No two persons ever read the same book. --Edmund Wilson

Thursday, May 24, 2018

2018/23: Exit West -- Mohsin Hamid

War in Saeed and Nadia's city revealed itself to be an intimate experience, combatants pressed close together, front lines defined at the level of the street one took to work, the school one's sister attended, the house of one's aunt's best friend, the shop where one bought cigarettes. [loc. 568]
Saeed and Nadia are citizens of a country that's never named. It might be Syria, or Bosnia, or Columbia: it might be anywhere. The country is being torn apart by civil war, and people are desperate to leave. As though summoned into being by this need for escape, doors are appearing, doors that open onto other places, other countries, though there's no way of knowing where or when: 'a normal door, they said, could become a special door, and it could happen without warning, to any door at all' [loc. 610].

The doors constitute a major global crisis, according to the media of the developed world -- the countries into which the doors open, the countries that are at peace.
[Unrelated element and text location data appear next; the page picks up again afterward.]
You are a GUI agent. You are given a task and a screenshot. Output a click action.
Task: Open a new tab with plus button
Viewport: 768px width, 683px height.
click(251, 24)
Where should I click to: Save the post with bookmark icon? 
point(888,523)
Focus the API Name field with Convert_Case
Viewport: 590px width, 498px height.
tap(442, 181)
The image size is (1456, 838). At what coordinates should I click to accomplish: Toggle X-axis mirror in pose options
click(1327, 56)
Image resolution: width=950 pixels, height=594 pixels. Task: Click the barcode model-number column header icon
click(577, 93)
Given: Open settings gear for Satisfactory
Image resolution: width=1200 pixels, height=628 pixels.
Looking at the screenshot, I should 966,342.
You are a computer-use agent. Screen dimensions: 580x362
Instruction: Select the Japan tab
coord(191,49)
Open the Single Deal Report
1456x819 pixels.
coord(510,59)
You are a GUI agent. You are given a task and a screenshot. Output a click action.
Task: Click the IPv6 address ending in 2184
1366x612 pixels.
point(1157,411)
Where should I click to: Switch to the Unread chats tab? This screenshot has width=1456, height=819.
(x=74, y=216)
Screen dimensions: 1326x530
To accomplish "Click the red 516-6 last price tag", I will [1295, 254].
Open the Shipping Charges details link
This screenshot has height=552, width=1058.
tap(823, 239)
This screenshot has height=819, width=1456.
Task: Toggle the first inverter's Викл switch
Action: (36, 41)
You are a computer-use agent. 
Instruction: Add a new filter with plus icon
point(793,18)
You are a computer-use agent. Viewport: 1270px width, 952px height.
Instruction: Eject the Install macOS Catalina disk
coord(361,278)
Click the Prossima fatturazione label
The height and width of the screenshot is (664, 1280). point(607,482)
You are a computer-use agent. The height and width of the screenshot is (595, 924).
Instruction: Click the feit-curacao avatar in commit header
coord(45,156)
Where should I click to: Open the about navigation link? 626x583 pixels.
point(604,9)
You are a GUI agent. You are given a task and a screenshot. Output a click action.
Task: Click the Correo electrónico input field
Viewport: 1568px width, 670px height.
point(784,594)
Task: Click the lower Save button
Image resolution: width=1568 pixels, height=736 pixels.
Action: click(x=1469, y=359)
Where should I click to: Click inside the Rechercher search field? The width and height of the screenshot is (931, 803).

The doors are a passage to a better life, according to people like Saeed and Nadia, whose budding romance is stifled by the everyday inconveniences of war: a faltering phone network, irregular electricity, shelling, curfew, deaths in the family, the breakdown of the civil contract.

Nadia is something of a rebel, living alone though she is unmarried: later, outrageously, she moves into Saeed's house to help him care for his widowed father. Saeed is more solemn, increasingly braced by his faith: he prays 'as a gesture of love for what had gone and would go'. Once they have passed through the door, become refugees -- with some, if not all, of the hideous pragmatism that attends such a choice in the real world -- their relationship changes, as each of their selves is changed. For although there are no border guards or quotas or overcrowded dinghies in the world that Hamid describes, there is still racism, xenophobia, fear of the other; there are camps, and the need to work at menial jobs to earn enough money for food; the need to keep moving, and the longing for a place to call home.

This is a short and powerful novel, simultaneously stoic and lyrical: it doesn't dwell on the losses, the deaths, the partings, but it does feature arrestingly thought-provoking lines such as 'when we migrate, we murder from our lives those we leave behind'. It made me think anew (as did 2016's Queens of Syria at the Young Vic) about the realities of life in a city being destroyed by war: about the effort of maintaining normalcy as everything crumbles. And Exit West examines the idea that once you've fled your home, there is nowhere to stop.